### About this task
Which of the lines in the data below contain the string "Export"? Copy each of them.

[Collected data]

|---|

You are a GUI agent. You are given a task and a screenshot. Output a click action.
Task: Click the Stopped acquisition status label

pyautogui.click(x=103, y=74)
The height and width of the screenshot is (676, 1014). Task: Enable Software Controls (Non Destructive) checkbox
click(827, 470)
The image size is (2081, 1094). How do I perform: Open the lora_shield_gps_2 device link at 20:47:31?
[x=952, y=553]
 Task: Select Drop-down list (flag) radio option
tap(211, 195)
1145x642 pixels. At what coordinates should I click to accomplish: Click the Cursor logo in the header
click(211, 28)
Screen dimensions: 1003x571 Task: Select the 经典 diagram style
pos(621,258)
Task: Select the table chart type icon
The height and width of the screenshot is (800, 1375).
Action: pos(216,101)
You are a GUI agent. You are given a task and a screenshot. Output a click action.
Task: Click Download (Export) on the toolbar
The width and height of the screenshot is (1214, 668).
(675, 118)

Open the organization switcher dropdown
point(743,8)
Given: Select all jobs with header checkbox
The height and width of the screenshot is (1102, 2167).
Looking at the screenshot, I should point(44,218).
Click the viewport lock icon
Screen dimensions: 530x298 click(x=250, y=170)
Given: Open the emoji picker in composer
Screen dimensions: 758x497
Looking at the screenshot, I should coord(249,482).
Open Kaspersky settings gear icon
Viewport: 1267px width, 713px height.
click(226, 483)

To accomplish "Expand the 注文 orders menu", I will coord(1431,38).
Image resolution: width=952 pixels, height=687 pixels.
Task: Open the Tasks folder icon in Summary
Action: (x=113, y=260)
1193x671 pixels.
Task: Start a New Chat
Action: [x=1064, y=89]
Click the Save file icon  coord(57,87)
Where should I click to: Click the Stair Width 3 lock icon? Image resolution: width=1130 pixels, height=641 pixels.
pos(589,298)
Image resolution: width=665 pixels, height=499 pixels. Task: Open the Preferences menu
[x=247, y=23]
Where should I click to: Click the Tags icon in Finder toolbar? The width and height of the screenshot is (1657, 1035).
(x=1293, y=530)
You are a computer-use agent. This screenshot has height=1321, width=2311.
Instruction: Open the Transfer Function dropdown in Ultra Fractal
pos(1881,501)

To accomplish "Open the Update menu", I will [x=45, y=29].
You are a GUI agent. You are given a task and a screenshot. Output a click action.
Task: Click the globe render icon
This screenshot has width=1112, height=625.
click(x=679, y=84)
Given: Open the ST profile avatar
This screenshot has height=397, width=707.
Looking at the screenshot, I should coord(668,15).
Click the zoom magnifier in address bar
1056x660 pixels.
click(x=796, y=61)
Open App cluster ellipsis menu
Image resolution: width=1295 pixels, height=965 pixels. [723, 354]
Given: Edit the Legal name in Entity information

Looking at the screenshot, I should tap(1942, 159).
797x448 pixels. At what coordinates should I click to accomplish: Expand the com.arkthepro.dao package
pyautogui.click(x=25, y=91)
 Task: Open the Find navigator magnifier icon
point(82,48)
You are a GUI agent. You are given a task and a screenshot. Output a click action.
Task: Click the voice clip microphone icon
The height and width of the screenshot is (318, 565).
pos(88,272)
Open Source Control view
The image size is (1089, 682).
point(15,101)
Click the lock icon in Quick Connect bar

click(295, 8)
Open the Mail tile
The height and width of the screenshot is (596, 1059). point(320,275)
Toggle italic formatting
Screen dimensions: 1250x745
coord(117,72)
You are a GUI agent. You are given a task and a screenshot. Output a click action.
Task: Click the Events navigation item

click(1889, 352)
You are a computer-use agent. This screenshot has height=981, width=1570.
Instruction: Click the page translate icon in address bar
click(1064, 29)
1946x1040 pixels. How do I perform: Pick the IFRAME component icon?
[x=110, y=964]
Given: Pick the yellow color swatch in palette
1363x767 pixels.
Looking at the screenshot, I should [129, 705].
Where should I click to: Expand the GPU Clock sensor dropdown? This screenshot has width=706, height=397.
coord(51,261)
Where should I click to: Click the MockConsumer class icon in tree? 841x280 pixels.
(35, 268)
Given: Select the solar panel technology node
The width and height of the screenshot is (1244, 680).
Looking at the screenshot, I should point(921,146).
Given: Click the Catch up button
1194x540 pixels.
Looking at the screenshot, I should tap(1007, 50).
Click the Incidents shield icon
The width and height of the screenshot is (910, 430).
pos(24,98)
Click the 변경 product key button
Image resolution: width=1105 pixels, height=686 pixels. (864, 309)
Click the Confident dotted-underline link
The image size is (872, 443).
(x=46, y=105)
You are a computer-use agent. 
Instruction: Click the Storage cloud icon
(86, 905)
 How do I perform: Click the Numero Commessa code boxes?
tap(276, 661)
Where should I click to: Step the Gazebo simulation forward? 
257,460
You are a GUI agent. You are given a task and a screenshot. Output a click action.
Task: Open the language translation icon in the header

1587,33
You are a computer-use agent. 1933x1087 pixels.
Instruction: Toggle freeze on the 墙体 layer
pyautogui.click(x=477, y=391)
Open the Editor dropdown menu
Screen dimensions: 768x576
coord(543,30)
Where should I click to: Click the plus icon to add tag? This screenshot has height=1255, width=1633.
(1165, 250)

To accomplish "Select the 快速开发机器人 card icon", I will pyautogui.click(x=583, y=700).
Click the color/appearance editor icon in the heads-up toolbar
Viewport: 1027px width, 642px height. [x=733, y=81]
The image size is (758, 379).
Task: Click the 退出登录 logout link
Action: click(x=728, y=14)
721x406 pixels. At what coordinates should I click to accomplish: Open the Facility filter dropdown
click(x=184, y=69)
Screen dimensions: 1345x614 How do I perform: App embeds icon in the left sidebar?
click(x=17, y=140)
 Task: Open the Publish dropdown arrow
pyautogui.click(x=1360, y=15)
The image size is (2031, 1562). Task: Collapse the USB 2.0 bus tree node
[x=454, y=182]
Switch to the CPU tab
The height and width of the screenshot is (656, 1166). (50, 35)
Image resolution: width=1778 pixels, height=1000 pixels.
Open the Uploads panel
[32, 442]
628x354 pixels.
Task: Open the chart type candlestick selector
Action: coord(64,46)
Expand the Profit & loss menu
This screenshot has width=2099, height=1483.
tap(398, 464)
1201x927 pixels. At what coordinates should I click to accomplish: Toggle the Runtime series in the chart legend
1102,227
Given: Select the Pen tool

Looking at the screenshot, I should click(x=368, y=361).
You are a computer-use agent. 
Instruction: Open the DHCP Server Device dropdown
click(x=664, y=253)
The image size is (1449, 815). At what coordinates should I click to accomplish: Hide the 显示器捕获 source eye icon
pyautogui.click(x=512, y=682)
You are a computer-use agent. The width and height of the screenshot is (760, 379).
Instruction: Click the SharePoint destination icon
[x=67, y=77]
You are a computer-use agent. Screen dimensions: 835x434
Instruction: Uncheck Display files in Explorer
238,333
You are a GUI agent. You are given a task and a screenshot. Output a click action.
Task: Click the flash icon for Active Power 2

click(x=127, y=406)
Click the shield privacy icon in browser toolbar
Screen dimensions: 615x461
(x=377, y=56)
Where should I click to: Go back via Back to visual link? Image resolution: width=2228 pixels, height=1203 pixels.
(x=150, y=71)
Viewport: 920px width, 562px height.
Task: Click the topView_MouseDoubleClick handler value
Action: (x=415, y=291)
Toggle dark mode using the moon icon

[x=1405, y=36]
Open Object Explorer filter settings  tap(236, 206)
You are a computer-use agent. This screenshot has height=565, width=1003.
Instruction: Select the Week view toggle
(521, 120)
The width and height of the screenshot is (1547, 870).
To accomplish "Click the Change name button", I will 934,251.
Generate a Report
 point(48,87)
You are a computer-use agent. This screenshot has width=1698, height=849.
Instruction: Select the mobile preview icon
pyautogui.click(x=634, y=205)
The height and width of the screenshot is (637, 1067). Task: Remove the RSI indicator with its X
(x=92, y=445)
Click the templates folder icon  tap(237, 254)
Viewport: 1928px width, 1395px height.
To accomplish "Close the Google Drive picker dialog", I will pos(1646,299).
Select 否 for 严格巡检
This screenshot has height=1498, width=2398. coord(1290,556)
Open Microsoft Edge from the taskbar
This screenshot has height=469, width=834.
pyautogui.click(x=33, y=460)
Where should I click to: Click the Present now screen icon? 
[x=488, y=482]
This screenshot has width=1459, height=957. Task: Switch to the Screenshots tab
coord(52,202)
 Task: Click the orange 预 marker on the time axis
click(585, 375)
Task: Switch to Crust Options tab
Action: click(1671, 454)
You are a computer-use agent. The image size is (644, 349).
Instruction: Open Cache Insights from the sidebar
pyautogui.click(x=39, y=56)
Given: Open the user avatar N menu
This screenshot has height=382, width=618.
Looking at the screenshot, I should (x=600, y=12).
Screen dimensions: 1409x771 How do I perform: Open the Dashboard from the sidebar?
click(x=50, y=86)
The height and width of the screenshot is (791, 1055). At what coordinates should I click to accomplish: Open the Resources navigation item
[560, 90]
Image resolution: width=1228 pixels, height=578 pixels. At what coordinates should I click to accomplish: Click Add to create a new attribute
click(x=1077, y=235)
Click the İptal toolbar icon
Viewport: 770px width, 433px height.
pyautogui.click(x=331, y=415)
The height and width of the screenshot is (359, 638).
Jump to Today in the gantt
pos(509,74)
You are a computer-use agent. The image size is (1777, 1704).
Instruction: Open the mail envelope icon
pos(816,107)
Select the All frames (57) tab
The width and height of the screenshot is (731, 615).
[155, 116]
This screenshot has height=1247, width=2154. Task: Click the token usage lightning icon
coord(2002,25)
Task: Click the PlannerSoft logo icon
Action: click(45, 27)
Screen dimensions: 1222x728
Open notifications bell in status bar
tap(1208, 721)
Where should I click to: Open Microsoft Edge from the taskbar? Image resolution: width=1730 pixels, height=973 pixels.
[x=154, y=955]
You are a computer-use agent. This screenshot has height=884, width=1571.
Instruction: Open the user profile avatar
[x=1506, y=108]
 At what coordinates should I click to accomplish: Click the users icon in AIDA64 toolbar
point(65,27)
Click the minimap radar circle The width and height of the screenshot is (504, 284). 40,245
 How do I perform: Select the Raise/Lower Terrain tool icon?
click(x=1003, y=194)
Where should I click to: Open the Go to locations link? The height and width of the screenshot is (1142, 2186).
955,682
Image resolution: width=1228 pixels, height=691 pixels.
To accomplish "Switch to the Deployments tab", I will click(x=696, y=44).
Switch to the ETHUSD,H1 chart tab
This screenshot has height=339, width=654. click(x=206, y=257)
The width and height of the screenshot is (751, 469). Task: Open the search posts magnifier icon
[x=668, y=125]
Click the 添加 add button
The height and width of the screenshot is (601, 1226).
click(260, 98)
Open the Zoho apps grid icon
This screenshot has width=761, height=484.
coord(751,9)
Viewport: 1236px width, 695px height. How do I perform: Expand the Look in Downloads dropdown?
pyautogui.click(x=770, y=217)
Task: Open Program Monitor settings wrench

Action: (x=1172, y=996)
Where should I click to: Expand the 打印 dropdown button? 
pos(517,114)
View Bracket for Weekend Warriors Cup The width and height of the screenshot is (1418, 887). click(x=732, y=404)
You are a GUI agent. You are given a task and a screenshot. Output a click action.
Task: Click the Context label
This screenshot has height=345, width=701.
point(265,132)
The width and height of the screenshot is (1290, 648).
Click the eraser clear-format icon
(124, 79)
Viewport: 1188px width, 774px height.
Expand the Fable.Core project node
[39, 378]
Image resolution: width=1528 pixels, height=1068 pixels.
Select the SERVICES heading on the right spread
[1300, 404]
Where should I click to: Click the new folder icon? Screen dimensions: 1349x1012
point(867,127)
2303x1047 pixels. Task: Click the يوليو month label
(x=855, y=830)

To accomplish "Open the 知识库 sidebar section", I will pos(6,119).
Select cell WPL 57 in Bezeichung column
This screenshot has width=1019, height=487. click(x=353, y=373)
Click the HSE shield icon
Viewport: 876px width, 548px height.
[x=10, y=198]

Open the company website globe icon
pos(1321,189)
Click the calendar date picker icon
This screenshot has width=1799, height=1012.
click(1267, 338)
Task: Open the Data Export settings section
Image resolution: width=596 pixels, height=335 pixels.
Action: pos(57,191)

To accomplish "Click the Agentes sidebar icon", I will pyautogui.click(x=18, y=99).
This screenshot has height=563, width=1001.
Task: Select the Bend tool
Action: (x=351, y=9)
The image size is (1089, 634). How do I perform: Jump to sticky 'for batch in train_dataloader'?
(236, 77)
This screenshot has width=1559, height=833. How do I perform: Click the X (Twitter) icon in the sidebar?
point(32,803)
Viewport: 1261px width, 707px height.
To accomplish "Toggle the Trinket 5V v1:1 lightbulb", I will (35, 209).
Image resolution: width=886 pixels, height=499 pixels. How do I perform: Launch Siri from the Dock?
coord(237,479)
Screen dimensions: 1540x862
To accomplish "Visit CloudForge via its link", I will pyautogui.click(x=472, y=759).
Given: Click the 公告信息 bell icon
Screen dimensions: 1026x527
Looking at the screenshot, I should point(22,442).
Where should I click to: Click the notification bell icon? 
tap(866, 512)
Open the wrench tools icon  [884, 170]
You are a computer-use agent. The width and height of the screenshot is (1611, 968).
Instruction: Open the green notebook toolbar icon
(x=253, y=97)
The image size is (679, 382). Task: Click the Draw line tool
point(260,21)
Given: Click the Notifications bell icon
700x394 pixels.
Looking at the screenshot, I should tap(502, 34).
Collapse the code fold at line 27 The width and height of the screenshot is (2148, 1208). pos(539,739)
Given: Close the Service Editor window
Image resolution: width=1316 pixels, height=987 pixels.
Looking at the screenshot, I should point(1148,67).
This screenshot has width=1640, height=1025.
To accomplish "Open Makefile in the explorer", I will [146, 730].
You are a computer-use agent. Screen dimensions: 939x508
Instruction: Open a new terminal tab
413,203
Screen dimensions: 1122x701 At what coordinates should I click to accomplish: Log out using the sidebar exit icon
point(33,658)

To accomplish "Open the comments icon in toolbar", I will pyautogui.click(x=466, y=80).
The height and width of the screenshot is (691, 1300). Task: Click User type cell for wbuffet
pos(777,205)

|---|

### Your response
Task: Click Download (Export) on the toolbar
Task: Open the Data Export settings section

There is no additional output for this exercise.